Herein, using stable UiO-66 as a platform, through the modification
of different functional groups of −SO3H, −2COOH,
−NH2, and −Br in ligands, we explore the
strategy to tune the proton conductivities of MOFs. With the highly
acidic and strong hydrophilic functional groups −SO3H and −COOH, UiO-66-SO3H and UiO-66-2COOH show
quite high proton conductivities of 0.34 × 10–2 and 0.10 × 10–2 S cm–1 at
303 K and ∼97% relative humidity, respectively while the −NH2, −H, and −Br represent comparatively low conductivities
under the same conditions. Furthermore, water molecules adsorbed in
the pores are proved to contribute greatly to the proton conductivities
of these MOFs. Thermogravimetry-mass spectrometry (TG-MS) and molecular
simulations are then used to analyze the interactions between the
water molecules and MOFs. TG-MS analyses show two water molecule loss
processes in UiO-66-SO3H and UiO-66-2COOH, but one in UiO-66-NH2, UiO-66, and UiO-66-Br during heating, which indicates the
stronger affinity of −SO3H and −COOH functionalized
UiO-66 toward water molecules than those with −NH2 and −Br, as well as UiO-66 itself. The isosteric heats (−Q
st) of water adsorption and radial distribution
functions (RDFs) in these MOFs are also evaluated by molecular simulations.

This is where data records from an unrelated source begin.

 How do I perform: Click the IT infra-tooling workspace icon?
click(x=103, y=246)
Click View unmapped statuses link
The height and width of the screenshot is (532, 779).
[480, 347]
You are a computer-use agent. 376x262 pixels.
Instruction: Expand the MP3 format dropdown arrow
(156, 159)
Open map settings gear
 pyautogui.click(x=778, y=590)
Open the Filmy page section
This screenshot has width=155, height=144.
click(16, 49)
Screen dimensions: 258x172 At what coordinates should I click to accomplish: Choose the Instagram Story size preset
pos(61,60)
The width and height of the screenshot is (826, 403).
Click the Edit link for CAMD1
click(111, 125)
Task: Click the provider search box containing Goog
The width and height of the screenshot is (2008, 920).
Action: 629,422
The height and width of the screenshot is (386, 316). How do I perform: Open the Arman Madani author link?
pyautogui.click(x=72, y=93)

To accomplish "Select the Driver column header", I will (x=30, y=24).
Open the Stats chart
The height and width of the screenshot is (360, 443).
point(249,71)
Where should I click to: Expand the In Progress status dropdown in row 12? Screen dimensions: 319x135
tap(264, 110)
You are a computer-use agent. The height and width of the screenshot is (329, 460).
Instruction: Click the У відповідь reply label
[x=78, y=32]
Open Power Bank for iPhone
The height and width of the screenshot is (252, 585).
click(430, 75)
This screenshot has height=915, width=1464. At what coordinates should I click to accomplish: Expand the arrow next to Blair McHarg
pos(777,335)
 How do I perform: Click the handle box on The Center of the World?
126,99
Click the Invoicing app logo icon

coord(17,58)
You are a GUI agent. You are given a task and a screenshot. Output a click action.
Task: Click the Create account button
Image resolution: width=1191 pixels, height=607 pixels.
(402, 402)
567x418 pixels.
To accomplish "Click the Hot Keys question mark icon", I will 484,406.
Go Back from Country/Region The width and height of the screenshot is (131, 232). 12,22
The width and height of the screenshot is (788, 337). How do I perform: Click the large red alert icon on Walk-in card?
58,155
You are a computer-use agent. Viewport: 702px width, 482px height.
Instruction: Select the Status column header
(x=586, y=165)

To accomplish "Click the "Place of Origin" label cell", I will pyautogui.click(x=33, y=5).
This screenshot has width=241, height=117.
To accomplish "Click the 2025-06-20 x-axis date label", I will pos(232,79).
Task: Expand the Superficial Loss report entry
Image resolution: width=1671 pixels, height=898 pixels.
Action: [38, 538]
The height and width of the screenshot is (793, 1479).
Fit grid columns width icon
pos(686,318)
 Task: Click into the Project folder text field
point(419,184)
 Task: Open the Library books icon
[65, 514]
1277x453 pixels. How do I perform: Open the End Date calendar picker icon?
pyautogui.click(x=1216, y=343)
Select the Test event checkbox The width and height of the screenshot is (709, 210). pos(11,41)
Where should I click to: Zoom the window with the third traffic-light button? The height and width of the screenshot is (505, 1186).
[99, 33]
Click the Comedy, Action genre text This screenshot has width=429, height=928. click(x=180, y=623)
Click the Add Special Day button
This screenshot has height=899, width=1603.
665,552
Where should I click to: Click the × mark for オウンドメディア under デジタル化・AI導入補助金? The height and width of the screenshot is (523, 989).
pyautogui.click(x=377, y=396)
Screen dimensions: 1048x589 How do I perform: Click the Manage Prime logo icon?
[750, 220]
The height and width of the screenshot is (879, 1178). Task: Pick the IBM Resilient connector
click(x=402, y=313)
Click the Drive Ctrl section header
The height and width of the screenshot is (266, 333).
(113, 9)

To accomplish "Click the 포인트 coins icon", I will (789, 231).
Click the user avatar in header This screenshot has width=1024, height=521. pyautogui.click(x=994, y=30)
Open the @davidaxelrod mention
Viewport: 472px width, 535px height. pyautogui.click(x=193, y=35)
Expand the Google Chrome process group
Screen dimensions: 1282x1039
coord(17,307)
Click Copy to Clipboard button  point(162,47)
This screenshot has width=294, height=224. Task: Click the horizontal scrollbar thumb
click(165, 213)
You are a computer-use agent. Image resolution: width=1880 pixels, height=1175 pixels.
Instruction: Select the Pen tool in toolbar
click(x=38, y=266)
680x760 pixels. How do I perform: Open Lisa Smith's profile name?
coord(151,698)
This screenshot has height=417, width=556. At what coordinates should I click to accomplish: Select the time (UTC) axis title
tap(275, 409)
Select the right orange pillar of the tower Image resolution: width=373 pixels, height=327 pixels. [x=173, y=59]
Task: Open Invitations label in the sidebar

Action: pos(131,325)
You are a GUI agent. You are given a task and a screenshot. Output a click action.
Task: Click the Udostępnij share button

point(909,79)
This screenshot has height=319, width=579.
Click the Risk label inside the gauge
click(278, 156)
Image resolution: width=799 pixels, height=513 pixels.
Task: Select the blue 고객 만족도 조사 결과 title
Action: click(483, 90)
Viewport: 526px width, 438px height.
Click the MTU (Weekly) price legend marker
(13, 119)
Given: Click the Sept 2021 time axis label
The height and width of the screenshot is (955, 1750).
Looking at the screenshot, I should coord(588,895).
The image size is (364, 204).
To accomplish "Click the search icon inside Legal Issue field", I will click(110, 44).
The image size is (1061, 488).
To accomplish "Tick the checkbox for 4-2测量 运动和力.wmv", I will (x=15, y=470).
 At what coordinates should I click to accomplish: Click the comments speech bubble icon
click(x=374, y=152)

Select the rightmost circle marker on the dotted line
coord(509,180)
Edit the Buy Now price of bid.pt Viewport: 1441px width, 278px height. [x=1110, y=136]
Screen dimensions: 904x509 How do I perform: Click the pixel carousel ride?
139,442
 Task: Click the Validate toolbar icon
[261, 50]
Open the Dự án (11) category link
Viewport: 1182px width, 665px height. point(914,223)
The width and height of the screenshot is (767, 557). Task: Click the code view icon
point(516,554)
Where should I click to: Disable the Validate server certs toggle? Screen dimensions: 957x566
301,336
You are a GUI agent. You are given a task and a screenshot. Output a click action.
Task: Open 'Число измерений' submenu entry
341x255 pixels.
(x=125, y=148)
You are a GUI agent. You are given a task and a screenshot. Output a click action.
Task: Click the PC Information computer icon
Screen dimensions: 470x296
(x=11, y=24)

It was found that UiO-66-SO3H and UiO-66-2COOH have higher
−Q
st of 86.50 and 52.10 kJ mol–1, whereas UiO-66-NH2, UiO-66, and UiO-66-Br
have lower ones, 34.03, 19.04, and 36.36 kJ mol–1, respectively. The RDFs reveal the formation of hydrogen-bonding
networks in UiO-66-SO3H, UiO-66-2COOH, UiO-66-NH2, and UiO-66, but not in UiO-66-Br.